Journal of Food Protection ◽

10.4315/0362-028x-51.4.310 ◽

1988 ◽

Vol 51 (4) ◽

pp. 310-313 ◽

Cited By ~ 1

Author(s):

H. L. PAN ◽

C. W. DILL ◽

E. S. ALFORD ◽

S. L. DILL ◽

C. A. BAILEY ◽

...

Keyword(s):

Enzyme Activity ◽

Human Milk ◽

Bile Salt ◽

Lipase Activity ◽

Sodium Taurocholate ◽

Heat Stability ◽

Heat Inactivation ◽

Temperature Differential ◽

Heat Stable ◽

Control Samples

Time-temperature relationships for heat-inactivation of the bile salt-stimulated lipase activity were compared in whole human milk and in the same product fortified to 9 mM/ml with sodium taurocholate. Heat treatments were varied from 45 to 70°C for times ranging from 15s to 40 min. Enzyme activity was more heat stable in human milk fortified with taurocholate than in control samples.

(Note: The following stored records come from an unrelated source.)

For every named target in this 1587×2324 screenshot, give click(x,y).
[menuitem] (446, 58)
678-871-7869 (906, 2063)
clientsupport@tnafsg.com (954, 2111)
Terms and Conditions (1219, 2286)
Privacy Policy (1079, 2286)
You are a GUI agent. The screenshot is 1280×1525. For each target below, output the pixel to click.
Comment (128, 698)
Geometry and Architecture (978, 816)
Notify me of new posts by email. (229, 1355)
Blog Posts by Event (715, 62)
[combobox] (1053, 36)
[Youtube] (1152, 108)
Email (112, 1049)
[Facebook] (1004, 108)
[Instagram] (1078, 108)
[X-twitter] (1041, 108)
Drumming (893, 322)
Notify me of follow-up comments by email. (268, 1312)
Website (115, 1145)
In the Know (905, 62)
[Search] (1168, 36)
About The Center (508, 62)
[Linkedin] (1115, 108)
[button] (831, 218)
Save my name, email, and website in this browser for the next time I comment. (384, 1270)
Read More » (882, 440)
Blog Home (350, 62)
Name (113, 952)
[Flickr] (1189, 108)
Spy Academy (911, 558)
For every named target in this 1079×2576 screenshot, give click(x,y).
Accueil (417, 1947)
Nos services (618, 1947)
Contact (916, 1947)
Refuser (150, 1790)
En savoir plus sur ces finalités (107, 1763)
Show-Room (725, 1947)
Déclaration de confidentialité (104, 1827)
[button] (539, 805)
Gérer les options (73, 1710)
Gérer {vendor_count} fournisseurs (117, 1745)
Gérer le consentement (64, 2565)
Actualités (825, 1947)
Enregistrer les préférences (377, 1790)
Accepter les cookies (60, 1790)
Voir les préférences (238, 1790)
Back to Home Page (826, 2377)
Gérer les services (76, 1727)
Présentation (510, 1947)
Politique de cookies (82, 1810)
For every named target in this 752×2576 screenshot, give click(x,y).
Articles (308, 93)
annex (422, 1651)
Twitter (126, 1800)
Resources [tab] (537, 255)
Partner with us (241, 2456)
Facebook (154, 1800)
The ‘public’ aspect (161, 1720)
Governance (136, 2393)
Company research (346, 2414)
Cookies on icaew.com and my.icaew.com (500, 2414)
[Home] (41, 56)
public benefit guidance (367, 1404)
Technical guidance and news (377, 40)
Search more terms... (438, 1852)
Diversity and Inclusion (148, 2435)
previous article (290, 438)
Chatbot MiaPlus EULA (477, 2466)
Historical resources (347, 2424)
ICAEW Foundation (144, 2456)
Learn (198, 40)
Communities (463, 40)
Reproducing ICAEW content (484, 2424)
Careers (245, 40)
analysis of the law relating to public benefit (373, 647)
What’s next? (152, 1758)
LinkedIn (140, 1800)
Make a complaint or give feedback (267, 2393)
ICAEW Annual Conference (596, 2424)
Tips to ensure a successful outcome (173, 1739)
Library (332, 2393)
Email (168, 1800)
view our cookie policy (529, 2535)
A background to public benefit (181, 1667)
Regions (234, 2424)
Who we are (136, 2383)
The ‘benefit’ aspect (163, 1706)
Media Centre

The temperature required for the onset of heat inactivation at 30-min holding time was increased from 45°C for control samples to 60°C following addition of taurocholate. A temperature differential of approximately 12°C was required in the fortified milks to produce inactivation equivalent to that observed in the control milks over the heating range studied.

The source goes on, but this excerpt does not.